Other considerations, including species-specific growth
To further manipulate defect repair, much effort has been devoted to the use of osteoinductive bioactives, including their optimum concentrations and methods of delivery. In addition to the use of recombinant bioactives, recent reports have described the use of gene therapy (e.g., implanted transfected BMSCs32,73,74) or in vivo viral transfection,75,76 although this technology has raised safety concerns. Evaluation of other nonunion therapies, for example, low intensity ultrasound 64 or pulsed electromagnetic field, 77 to manipulate bone regeneration has also been used with animal defect models. In some cases, the models have to be modified to accommodate analysis of bone healing. For example, metal fixation may not suitable when using microcomputed tomography and/or magnetic resonance imaging for assessment.

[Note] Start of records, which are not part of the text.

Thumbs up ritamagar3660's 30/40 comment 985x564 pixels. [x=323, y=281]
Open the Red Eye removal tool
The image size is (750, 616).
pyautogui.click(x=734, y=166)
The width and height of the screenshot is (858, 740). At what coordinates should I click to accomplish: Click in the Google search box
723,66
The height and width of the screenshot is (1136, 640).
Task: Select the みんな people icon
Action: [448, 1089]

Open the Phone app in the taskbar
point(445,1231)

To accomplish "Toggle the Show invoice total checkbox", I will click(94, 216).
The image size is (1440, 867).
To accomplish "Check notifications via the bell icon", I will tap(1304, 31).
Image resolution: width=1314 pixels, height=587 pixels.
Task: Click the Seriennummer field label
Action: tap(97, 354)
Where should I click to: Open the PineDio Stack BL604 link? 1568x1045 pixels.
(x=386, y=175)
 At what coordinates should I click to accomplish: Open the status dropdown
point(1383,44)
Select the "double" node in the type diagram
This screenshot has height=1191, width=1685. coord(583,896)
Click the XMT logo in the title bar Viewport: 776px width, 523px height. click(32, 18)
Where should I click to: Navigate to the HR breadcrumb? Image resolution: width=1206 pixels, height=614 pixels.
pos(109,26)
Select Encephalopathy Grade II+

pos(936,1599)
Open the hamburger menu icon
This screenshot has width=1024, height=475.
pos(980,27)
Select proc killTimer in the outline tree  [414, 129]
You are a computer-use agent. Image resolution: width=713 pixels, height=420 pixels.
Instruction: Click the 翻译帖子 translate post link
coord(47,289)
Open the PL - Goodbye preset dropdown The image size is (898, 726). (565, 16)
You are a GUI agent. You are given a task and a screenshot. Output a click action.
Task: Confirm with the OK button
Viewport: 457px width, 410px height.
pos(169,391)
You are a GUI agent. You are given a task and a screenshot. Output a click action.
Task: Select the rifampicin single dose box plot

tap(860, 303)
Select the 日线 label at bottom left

Finally, the time scale of an in vivo study will vary (Table 4) depending on the choice of model and species as well as the parameters to be monitored. The rodent, being a fast healer, has a distinct advantage over larger species (e.g., the study period will be significant reduced for fast screening)78,79 although the histology of the bone at different locations of the rodent and other species need to be possibly comparable to that of the homologous location in humans. Also, the postural difference between animal models and humans is an important consideration for bone tissue engineering research.121,122
Conclusion
The choice of animal model for bone tissue engineering must be carefully considered according to the proposed hypothesis to be tested. For example, for testing the feasibility of using cells and/or scaffold materials to repair bone defects, small animal models could be more advantageous. However, if the aim is to test the mechanical strength of the scaffold, a larger animal may be more appropriate. Ideally, a model should sufficiently match the clinical setting that it is to reflect, both in terms of creation of the defect and the cells, scaffolds, or bioactives that will be used for repairing it. Further, it is essential that an appropriate microenvironment (physiological, anatomical, pathological, and mechanical) reflecting the clinical situation will be created. Considerations should include the species and the type of defect (location, size, method of creation and repair, and fixation) as well as the postoperation care and monitoring. Some research, especially at the molecular and cellular level, can be achieved using in vitro analysis. However, this is limited as data gained in vitro have been shown to differ from that in vivo, particularly when investigating scaffolds. 80 In addition, the coordinated responses and cascade of cellular events that occur in vivo during tissue regeneration cannot be recreated within a test tube, nor can the biomechanical properties of the scaffold and the bio-efficacy of the technique be tested. Thus, a critical segmental bone defect animal model is essential for investigating the optimal conditions for bioengineering and bone regeneration for the treatment of a bone defect. However, it must be borne in mind that an animal model may have limitations, particularly if the animal is small. A protocol that works within an animal may not always translate successfully or directly to the clinic; a combination of different animal models for different strategies may be more realistic.
Disclosure Statement
No competing financial interests exist.